To solve this problem, we can use the formula:
Q = mcΔT
where Q is the heat energy transferred, m is the mass of the water, c is the specific heat capacity of water (4.184 J/g°C), and ΔT is the change in temperature.
For the first part of the problem, we can use the formula to find the freezing point of the tap water:
Q1 = mcΔT1
where ΔT1 = 98°C - 60°C = 38°C
We assume that the mass of the water is the same in all experiments and in Dr. Woods' test, so we can use the same value of m throughout.

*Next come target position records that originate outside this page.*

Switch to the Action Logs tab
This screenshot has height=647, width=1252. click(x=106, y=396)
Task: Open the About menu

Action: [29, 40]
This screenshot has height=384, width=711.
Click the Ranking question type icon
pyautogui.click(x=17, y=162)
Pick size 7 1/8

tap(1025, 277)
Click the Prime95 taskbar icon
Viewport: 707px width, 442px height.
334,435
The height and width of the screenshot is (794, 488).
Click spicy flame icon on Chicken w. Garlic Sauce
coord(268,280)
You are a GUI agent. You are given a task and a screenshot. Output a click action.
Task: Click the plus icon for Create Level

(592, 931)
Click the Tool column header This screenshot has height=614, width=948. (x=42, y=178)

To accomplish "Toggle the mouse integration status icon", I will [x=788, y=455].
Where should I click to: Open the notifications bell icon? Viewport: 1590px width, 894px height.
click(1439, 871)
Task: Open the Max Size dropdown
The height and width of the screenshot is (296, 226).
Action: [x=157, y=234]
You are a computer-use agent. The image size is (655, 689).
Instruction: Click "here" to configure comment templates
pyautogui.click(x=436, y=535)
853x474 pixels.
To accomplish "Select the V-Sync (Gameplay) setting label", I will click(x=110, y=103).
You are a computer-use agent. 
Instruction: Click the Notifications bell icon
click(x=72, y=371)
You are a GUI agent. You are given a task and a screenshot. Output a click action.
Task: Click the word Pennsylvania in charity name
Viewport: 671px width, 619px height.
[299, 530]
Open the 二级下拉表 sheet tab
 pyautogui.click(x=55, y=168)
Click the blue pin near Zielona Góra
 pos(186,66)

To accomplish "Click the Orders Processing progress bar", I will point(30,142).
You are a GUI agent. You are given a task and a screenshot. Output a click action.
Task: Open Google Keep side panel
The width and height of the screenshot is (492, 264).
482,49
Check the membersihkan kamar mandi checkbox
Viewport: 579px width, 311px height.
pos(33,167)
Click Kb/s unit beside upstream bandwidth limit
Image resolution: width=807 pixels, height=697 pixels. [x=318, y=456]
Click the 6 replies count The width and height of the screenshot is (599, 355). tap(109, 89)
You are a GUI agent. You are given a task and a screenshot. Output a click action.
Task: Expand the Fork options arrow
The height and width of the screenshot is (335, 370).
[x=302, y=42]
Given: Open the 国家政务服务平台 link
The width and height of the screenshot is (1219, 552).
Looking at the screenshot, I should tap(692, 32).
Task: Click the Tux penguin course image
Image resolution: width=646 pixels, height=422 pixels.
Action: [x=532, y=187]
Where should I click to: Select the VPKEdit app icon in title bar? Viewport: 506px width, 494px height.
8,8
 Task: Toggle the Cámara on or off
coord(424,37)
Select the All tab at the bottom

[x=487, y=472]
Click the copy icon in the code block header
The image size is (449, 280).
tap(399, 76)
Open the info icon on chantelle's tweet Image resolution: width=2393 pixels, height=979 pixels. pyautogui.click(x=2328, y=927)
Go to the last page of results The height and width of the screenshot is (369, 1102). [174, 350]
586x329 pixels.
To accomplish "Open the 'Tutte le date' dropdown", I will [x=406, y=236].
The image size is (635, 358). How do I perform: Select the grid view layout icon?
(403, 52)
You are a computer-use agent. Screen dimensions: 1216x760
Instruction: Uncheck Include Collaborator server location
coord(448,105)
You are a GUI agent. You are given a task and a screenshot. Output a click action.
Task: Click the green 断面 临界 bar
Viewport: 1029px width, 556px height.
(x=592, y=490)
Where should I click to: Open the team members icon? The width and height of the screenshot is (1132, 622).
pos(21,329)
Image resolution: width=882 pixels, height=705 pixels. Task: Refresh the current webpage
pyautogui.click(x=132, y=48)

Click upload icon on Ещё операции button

Q1 = mcΔT1 = m(4.184 J/g°C)(38°C)
Q1 = 1593.792 J
Each of the 3 other experiments raised the temperature of the water by 12.5°C, so the total change in temperature is:
ΔT2 = 12.5°C x 3 = 37.5°C
The heat energy transferred in these experiments is:
Q2 = mcΔT2 = m(4.184 J/g°C)(37.5°C)
Q2 = 1566.9 J
The total heat energy transferred before the water freezes is:
Q = Q1 + Q2 = 1593.792 J + 1566.9 J = 3160.692 J
We can now use the formula to find the freezing point of the tap water:
Q = mcΔTf
where ΔTf = T - 0°C
Assuming the same mass of water as before, we get:
3160.692 J = m(4.184 J/g°C)(60°C - 0°C)
m = 18.995 g
ΔTf = T - 0°C = 3160.692 J / (18.995 g x 4.184 J/g°C) ≈ 40°C
So, the freezing point of the tap water is approximately 40°C, which is 8 degrees higher than the normal freezing point of water (0°C).
For the second part of the problem, we can use the same formula to find the boiling point of the tap water:
Q = mcΔTb
where ΔTb = 100°C - T
Assuming the same mass of water as before, we get:
Q = mcΔTb = m(4.184 J/g°C)(99.25°C)
Q = 4158.83 J
4158.83 J = m(4.184 J/g°C)(T - 0°C)
T = 100°C + 4158.83 J / (18.995 g x 4.184 J/g°C) ≈ 116°C
So, the boiling point of the tap water is approximately 116°C, which is 16 degrees higher than the normal boiling point of water (100°C).